Exercise objective: Would you give the data below back exactly as it reads?

***** Records for this exercise *****

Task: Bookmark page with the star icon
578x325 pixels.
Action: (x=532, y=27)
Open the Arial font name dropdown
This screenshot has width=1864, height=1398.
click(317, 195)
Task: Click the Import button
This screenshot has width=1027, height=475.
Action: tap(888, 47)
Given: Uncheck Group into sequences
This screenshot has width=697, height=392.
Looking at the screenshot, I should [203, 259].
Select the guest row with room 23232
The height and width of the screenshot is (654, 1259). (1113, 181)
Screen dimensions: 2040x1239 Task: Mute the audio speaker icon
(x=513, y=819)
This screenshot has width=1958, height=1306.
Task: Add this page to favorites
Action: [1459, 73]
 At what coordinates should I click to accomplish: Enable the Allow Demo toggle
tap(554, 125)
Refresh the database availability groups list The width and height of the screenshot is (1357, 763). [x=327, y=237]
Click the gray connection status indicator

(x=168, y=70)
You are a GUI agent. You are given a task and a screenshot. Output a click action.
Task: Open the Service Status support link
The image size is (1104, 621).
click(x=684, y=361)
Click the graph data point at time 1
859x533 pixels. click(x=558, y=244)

*****

Result:
Task: Bookmark page with the star icon
578x325 pixels.
Action: (x=532, y=27)
Open the Arial font name dropdown
This screenshot has width=1864, height=1398.
click(317, 195)
Task: Click the Import button
This screenshot has width=1027, height=475.
Action: tap(888, 47)
Given: Uncheck Group into sequences
This screenshot has width=697, height=392.
Looking at the screenshot, I should [203, 259].
Select the guest row with room 23232
The height and width of the screenshot is (654, 1259). (1113, 181)
Screen dimensions: 2040x1239 Task: Mute the audio speaker icon
(x=513, y=819)
This screenshot has width=1958, height=1306.
Task: Add this page to favorites
Action: [1459, 73]
 At what coordinates should I click to accomplish: Enable the Allow Demo toggle
tap(554, 125)
Refresh the database availability groups list The width and height of the screenshot is (1357, 763). [x=327, y=237]
Click the gray connection status indicator

(x=168, y=70)
You are a GUI agent. You are given a task and a screenshot. Output a click action.
Task: Open the Service Status support link
The image size is (1104, 621).
click(x=684, y=361)
Click the graph data point at time 1
859x533 pixels. click(x=558, y=244)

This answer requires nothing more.